Although a large number of the players in the league do not abuse illicit drugs, a greater majority have been shown to misuse prescription painkillers. A study conducted by researchers at the Washington University in St. Louis into painkiller medication abuse by former NFL players revealed a number of shocking revelations. One of the discoveries made by the study showed that the retired league players abused opiates at a rate that was over four times that of ordinary individuals. So what are the factors that have made opiate abuse in the league soar to such dangerous levels?
Since the NFL comprises a highly physical sport, the rate of injuries is expected to be high. Whereas a fair number of the league players have received valid prescriptions to make use of painkiller meds in order to relieve them of the pain from their injuries, most do not follow through with what their doctors prescribe. Most players from the study revealed that they usually took a larger dose than that prescribed by their doctors and as the frequency of their use increased, so did their dependency on it. Although the league has gone to great lengths to ensure that players get tested for a wide variety of drug substances, the results have not been as encouraging as expected. It is also important to be aware of the fact that although painkillers are the most widely abused opiates in the NFL, other drugs such as anabolic steroids and other performance enhancing drugs have also been a major problem for some of the league players. The NFL has had to dish out appropriate punishment to the likes of Fred Davis who was given a four game suspension for being in violation of the league’s drug abuse policy while other significant numbers have had to be fined substantial sums.

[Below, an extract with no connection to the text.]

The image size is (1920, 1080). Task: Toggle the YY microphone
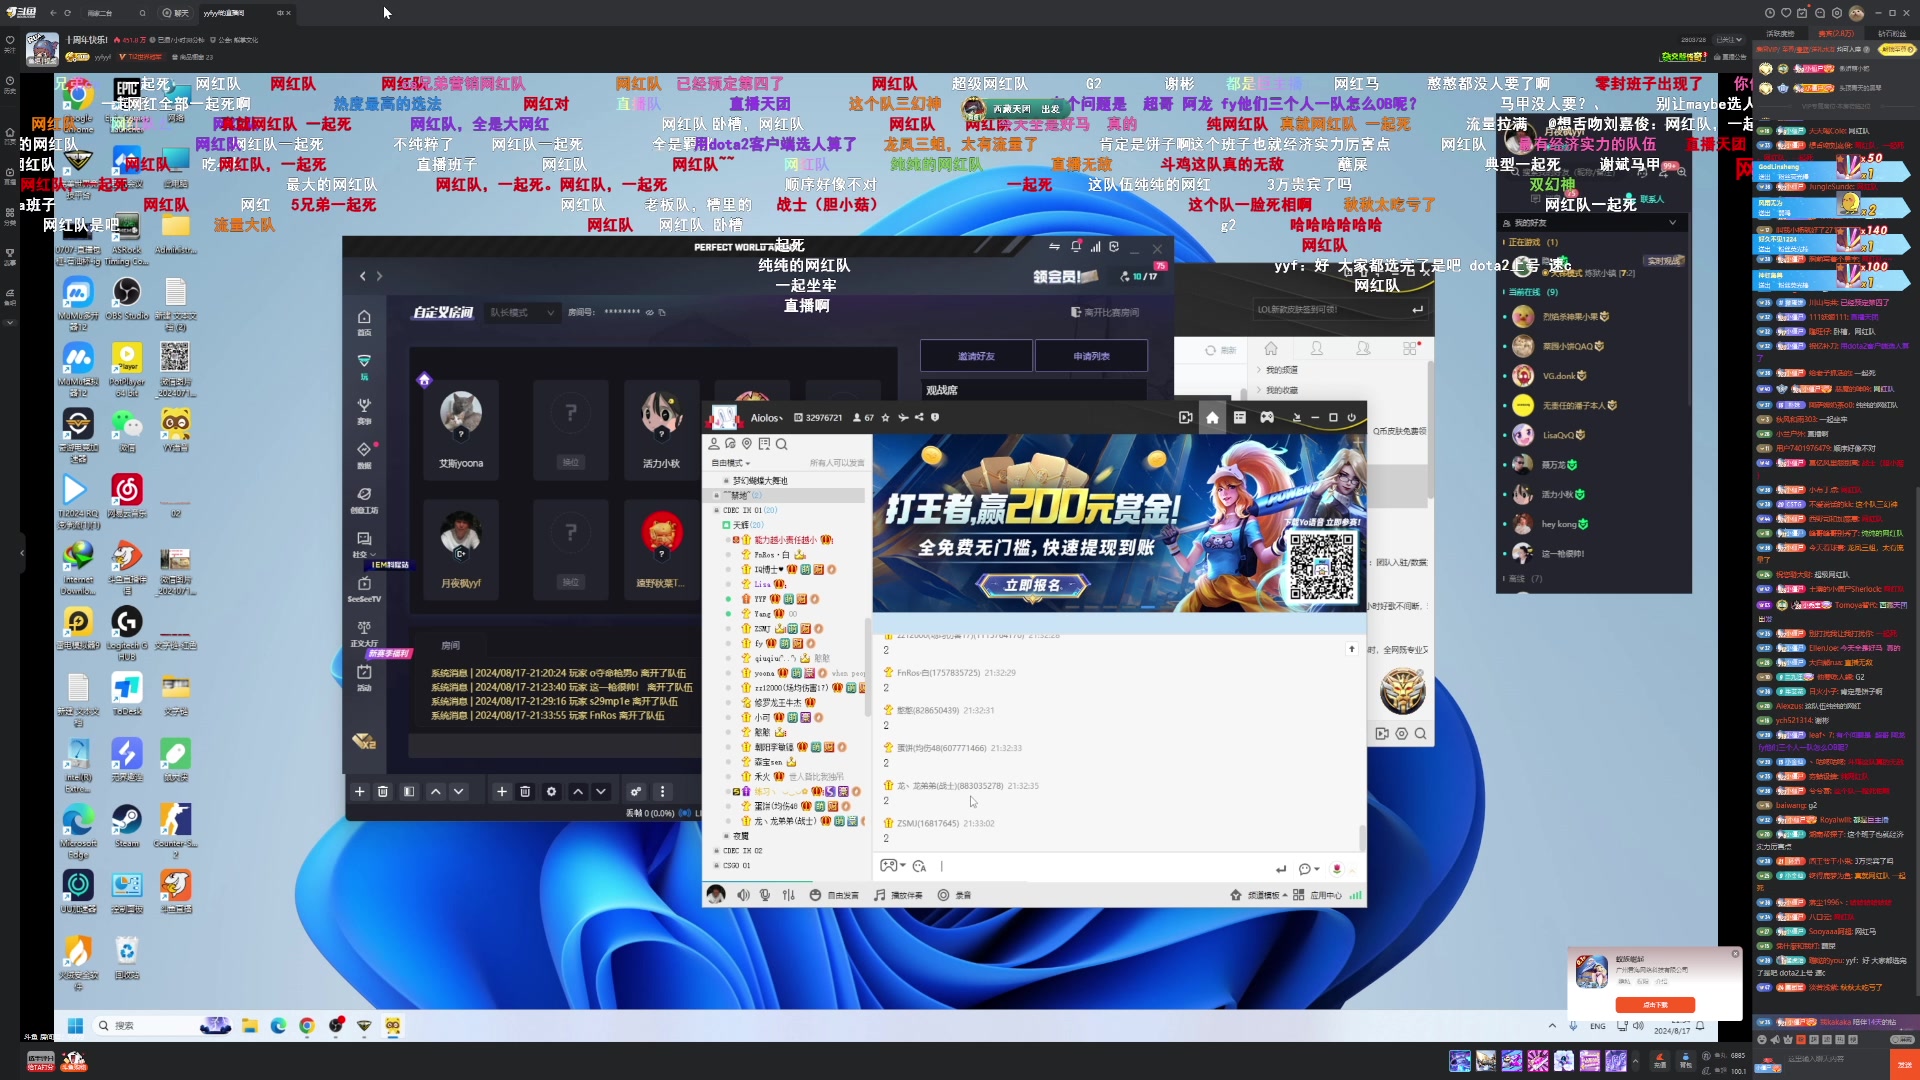[765, 895]
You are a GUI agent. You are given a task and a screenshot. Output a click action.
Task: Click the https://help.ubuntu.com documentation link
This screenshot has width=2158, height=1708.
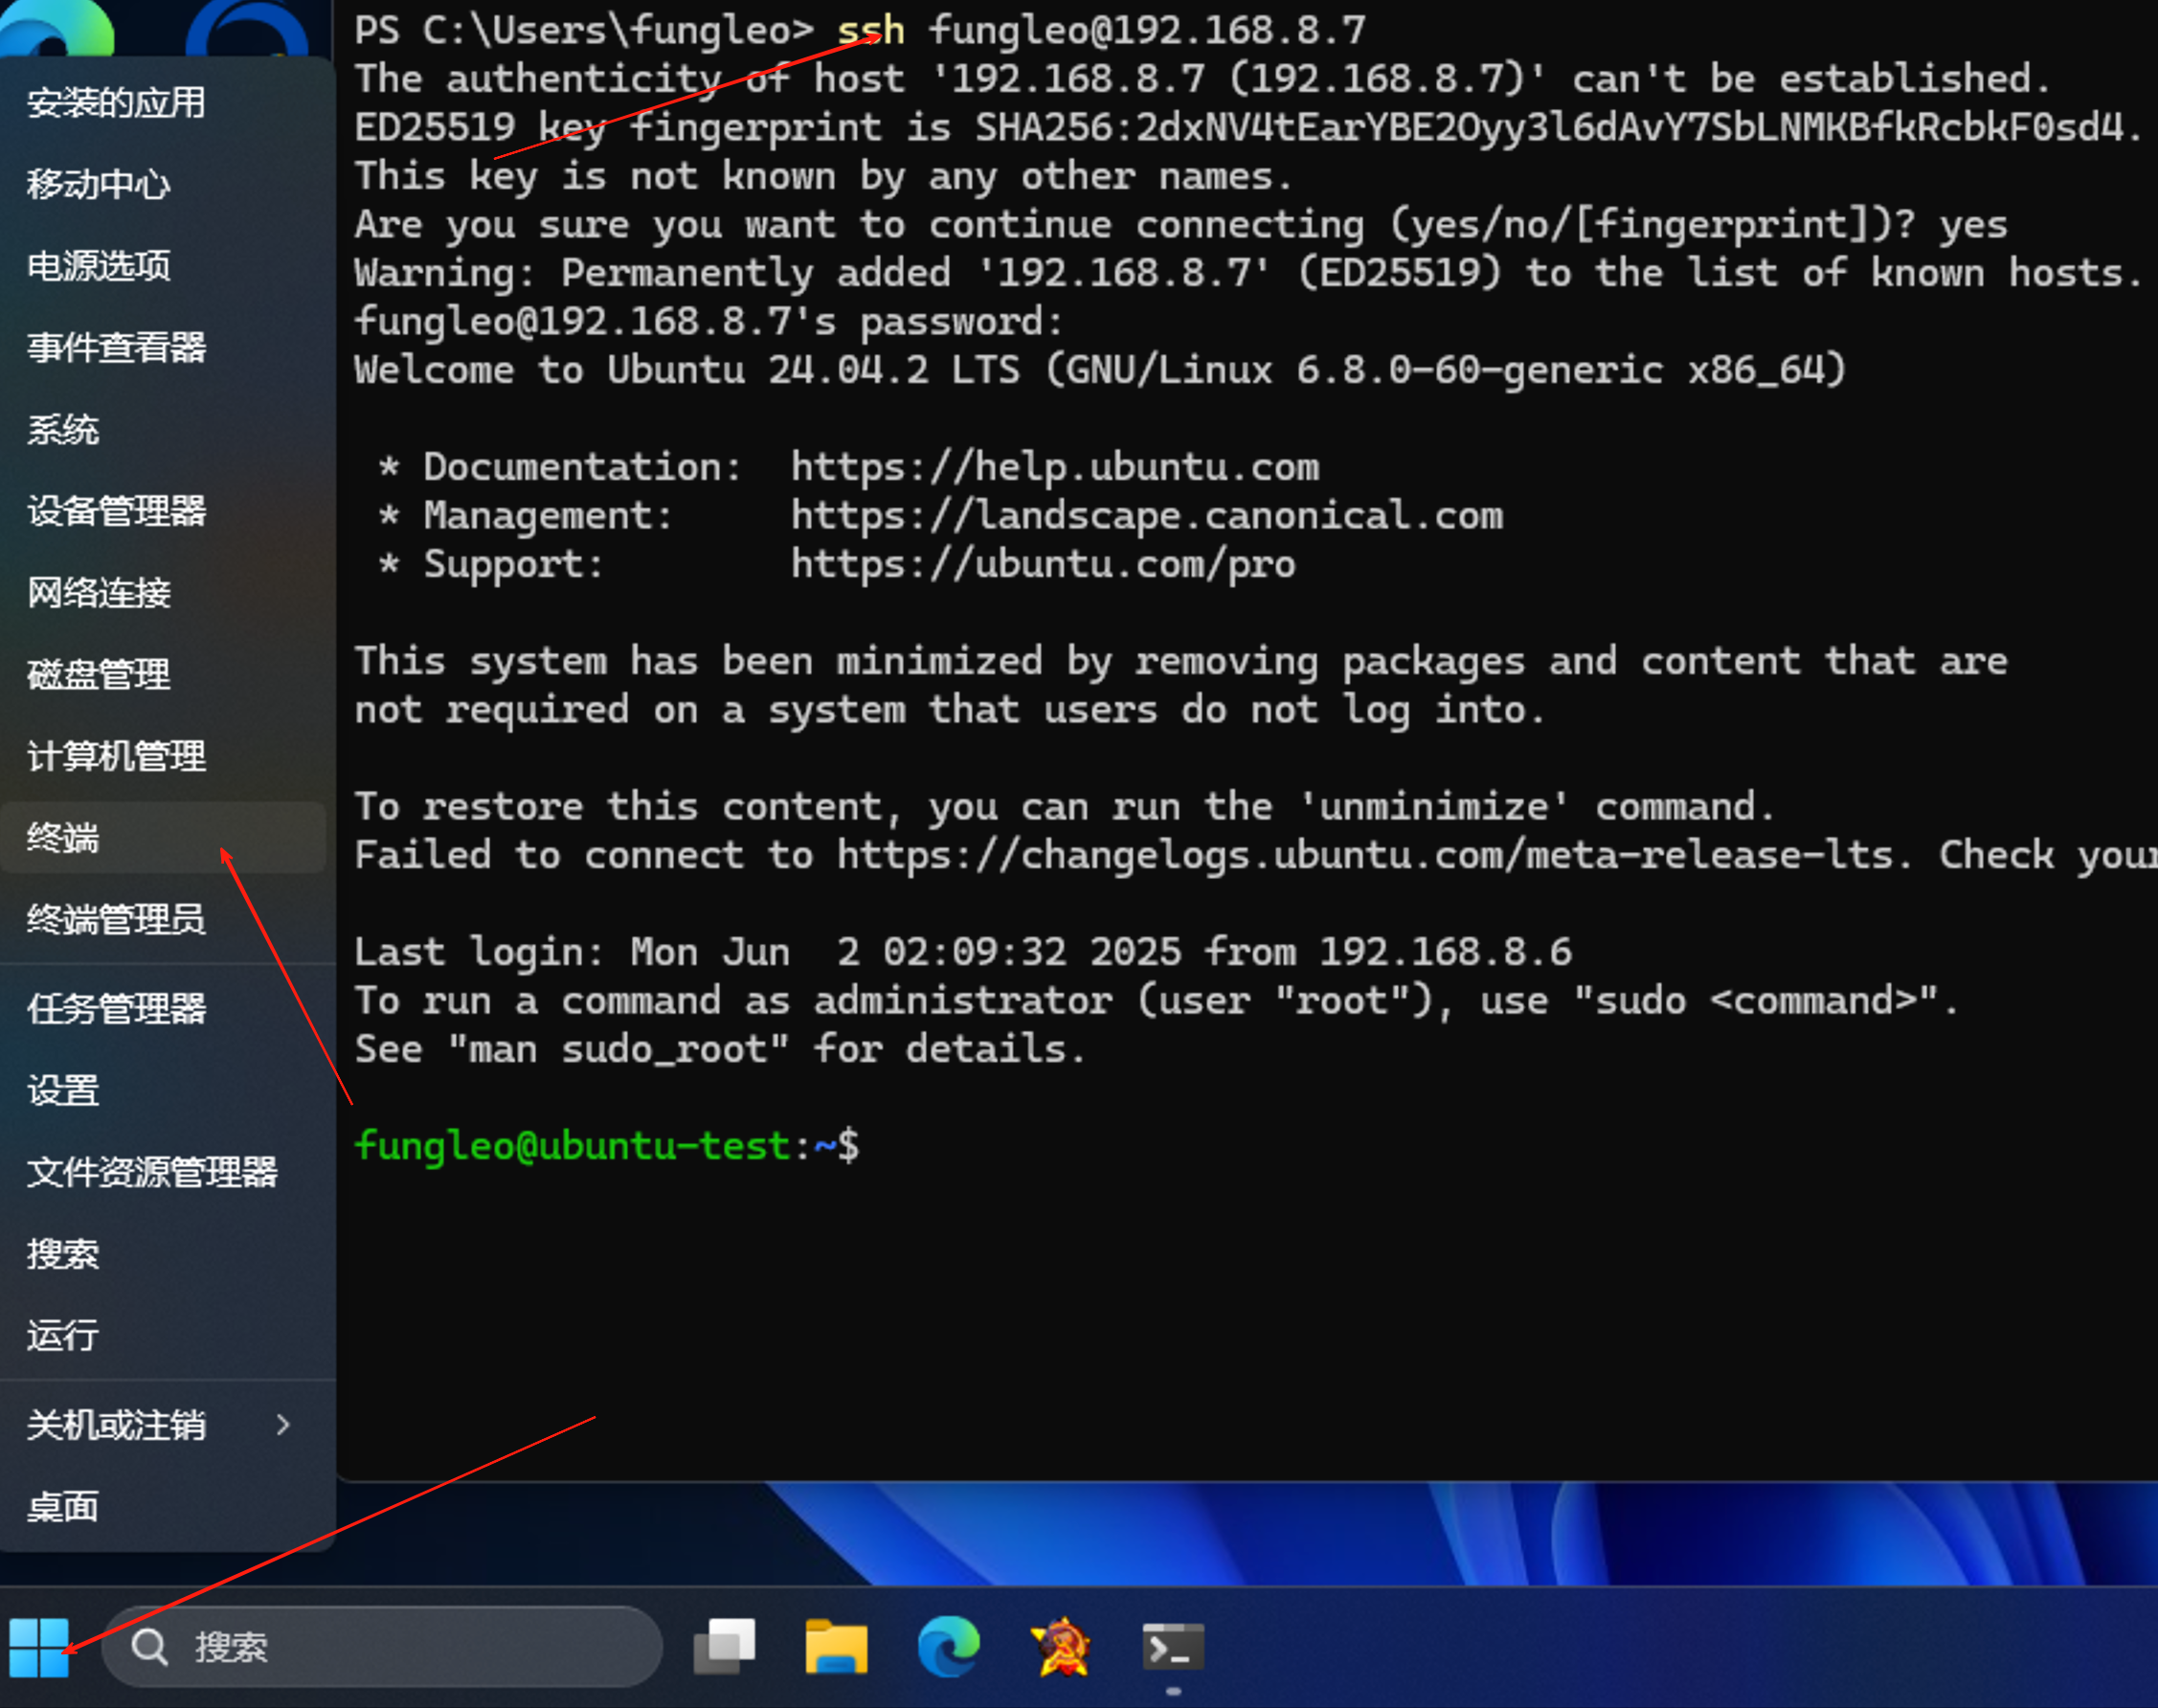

The reality of the matter however, is that the NFL has done a poor job of dealing with the opiate abuse problem. If anything the NFL has been to blame for the rise in the number of players abusing opiates. This is because cuts from high profile teams as a result of under performance by players have become increasingly common hence the need to ensure performance is optimal or over the top by these players which has further fueled the need to make use of these drugs. Although some would like to argue that the NFL being labeled as a hub for opiate abusers is wrong, research studies and news reports continue to prove otherwise. It is high time that this institution takes a firmer stand with regards to its substance abuse policies.